Ils sont étranges, ces républicains du jour. Ils croient pallier leurs fautes par des discours, des déclamations et des programmes. La réalité reste cependant ce qu’elle est, en dépit des équivoques et des optimismes de parti. La vérité est que les républicains, depuis qu’ils sont au pouvoir, ont abusé de tout sans rien fonder, qu’ils n’ont réussi, avec leurs prétentions, leurs chimères, leurs passions de secte et leurs imprévoyances, qu’à remettre tout en question, à provoquer dans la masse française un sentiment indéfinissable d’incertitude et de malaise. Aujourd’hui encore, à l’approche des élections, que trouvent-ils de mieux à nous promettre ? Tout au plus la continuation ou l’aggravation de ce qu’ils ont fait jusqu’ici. Supposez maintenant, supposez un instant que le pays, livré à lui-même, avec ses instincts de modération, d’ordre et de travail, pût se prononcer nettement, distinctement, entre la politique qui l’a relevé il y a quinze ans et la politique qui le trouble et l’épuisé depuis quelques années : qui peut douter du résultat ? Il est certain que la France demanderait avant tout un gouvernement de bon sens et de prévoyance qui pût lui rendre la paix morale dans sa vie intérieure, l’ordre dans ses finances, la liberté de ses forces et de ses résolutions à l’extérieur.

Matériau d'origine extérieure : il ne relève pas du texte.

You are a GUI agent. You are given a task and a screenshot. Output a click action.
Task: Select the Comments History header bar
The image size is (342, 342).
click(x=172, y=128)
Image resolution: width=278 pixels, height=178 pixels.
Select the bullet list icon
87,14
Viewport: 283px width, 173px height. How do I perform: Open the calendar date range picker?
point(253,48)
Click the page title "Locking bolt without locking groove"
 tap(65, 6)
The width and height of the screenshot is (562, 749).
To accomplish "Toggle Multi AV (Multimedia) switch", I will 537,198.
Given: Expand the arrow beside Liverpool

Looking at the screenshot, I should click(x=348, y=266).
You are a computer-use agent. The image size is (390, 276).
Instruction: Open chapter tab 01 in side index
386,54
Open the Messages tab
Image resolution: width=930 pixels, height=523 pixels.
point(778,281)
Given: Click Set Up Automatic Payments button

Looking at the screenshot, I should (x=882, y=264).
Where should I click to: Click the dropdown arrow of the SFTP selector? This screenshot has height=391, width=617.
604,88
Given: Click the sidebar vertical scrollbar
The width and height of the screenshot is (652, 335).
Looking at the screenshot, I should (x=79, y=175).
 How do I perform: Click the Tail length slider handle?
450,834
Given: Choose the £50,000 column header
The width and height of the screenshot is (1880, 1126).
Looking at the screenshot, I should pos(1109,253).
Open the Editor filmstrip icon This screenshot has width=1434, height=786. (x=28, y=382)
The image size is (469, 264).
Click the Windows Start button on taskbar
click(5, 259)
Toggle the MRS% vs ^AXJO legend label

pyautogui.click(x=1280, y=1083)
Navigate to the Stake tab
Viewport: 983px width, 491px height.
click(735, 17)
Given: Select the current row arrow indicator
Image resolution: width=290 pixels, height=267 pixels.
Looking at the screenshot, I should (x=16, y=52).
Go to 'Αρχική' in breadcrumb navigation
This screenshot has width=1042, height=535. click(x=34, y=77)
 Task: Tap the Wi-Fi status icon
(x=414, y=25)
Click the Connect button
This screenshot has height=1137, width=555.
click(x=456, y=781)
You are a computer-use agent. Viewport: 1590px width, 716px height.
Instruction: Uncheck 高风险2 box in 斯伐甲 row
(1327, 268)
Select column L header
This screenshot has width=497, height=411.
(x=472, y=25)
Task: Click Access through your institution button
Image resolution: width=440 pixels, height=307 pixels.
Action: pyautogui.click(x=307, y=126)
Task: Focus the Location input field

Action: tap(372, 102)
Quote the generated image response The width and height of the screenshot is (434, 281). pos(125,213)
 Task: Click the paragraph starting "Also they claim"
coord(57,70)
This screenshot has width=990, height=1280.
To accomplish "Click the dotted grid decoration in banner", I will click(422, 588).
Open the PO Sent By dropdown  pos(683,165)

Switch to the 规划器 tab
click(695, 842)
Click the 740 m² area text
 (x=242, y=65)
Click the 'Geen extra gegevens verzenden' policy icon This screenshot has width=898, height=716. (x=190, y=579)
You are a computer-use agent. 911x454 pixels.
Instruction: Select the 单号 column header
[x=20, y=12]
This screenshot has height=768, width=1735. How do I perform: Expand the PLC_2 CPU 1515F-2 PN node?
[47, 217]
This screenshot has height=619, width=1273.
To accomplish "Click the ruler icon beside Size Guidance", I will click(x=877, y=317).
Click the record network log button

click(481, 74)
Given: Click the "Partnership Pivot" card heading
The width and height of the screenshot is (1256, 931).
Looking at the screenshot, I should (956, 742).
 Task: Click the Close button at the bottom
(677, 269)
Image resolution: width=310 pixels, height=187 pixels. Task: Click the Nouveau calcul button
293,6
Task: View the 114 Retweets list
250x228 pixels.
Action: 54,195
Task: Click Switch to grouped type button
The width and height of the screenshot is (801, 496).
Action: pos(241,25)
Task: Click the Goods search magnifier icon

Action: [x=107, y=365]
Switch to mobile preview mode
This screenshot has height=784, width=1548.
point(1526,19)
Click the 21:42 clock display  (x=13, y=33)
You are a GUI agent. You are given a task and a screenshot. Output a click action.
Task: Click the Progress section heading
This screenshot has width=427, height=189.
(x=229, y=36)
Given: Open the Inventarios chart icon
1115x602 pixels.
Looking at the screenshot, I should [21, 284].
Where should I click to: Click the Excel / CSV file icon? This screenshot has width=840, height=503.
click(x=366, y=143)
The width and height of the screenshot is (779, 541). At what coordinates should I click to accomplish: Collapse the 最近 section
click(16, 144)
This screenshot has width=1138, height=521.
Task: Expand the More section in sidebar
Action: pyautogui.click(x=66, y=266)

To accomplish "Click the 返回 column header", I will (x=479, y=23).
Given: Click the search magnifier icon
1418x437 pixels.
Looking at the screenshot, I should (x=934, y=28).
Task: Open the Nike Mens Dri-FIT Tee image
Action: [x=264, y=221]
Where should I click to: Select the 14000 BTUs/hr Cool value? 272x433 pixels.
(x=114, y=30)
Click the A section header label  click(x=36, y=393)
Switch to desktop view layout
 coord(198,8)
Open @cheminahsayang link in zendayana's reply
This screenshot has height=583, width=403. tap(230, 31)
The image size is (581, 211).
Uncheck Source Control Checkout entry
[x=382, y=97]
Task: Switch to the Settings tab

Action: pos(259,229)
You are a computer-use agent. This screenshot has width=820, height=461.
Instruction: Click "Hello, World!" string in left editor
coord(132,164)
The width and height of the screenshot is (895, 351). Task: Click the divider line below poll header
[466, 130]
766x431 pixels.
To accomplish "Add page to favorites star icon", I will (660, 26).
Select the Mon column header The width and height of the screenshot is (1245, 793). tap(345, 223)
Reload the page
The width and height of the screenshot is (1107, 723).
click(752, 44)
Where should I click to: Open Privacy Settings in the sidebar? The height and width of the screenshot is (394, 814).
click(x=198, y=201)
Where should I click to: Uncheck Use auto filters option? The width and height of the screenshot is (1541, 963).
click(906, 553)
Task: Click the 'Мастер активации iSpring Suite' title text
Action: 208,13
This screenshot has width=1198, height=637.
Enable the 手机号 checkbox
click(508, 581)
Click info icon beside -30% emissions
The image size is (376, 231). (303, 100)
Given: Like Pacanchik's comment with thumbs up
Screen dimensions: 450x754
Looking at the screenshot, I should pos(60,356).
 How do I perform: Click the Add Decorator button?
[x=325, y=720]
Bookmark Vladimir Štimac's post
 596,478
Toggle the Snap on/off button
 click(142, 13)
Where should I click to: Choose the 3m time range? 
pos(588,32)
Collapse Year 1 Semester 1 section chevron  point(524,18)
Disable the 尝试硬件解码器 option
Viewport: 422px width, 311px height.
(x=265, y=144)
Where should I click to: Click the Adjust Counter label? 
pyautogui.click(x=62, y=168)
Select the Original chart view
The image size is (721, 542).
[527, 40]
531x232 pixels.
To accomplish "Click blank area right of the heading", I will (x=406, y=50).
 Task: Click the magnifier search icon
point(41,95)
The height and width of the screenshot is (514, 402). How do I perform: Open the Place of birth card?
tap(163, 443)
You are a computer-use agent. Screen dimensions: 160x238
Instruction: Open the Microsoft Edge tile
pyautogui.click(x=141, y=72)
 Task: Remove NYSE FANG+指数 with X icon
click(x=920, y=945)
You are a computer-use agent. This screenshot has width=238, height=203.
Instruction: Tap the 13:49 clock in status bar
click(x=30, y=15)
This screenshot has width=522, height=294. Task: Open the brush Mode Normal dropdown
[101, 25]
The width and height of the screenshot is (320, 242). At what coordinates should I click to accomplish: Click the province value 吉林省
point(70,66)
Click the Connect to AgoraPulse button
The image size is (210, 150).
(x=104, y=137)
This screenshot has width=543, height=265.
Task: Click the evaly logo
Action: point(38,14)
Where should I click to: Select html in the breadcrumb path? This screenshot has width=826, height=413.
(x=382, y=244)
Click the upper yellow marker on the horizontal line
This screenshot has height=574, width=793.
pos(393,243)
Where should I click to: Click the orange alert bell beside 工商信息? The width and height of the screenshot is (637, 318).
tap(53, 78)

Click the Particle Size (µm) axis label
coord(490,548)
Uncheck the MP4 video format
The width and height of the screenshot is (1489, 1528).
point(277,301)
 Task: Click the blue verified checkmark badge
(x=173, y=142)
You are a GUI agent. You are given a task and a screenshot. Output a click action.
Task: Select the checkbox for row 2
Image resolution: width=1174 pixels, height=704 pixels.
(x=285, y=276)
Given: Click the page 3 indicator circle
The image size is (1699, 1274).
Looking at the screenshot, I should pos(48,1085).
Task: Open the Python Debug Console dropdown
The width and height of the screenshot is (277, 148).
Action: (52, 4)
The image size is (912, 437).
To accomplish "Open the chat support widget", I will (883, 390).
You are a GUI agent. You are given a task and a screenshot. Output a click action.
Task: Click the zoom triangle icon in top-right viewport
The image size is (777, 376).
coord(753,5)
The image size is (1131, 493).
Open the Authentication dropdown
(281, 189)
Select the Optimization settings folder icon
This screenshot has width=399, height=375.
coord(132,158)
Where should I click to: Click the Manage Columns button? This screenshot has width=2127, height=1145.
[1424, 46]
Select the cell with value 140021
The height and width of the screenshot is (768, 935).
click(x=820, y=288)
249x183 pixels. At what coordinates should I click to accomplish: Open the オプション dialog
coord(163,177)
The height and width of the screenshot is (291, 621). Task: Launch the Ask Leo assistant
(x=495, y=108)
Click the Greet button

Il n’y a qu’heur et malheur dans les affaires du monde. Le danger des troubles et des querelles entre nations peut se déplacer quelquefois, il ne disparait pas pour longtemps, ou, s’il disparaît pour les uns, il renaît bientôt pour les autres, et l’Europe n’est jamais bien sûre de sa tranquillité ; elle ne sait pas si, en un instant, du soir au matin, elle ne va point passer des spectacles pacifiques d’une entrevue de Kremsier à des perspectives de guerre à propos d’une dispute à main armée sur une frontière afghane ou de la prise de possession de quelque flot inconnu, dans les mers lointaines. Il y a quelques mois déjà, c’est entre l’Angleterre et la Russie qu’un conflit semblait près d’éclater pour l’occupation de Penjdeh par les troupes du tsar ; les passions britanniques avaient pris feu, l’Angleterre était presque sous les armes. Un moment, il n’aurait fallu peut-être qu’un accident pour allumer une guerre qui n’aurait pas été sans danger pour l’Europe, et voilà maintenant l’incident terminé. Les susceptibilités anglaises se sont calmées, on s’est entendu sur Penjdeh et sur Zulficar ; la querelle est provisoirement éteinte. Il y a quelques jours à peine, c’est entre Madrid et Berlin qu’un conflit nouveau a fait pour ainsi dire explosion à propos de l’invasion allemande aux Carolines ; et, pendant une semaine, ce conflit, aussi violent qu’imprévu, a eu assurément, de toute façon, le caractère le plus menaçant.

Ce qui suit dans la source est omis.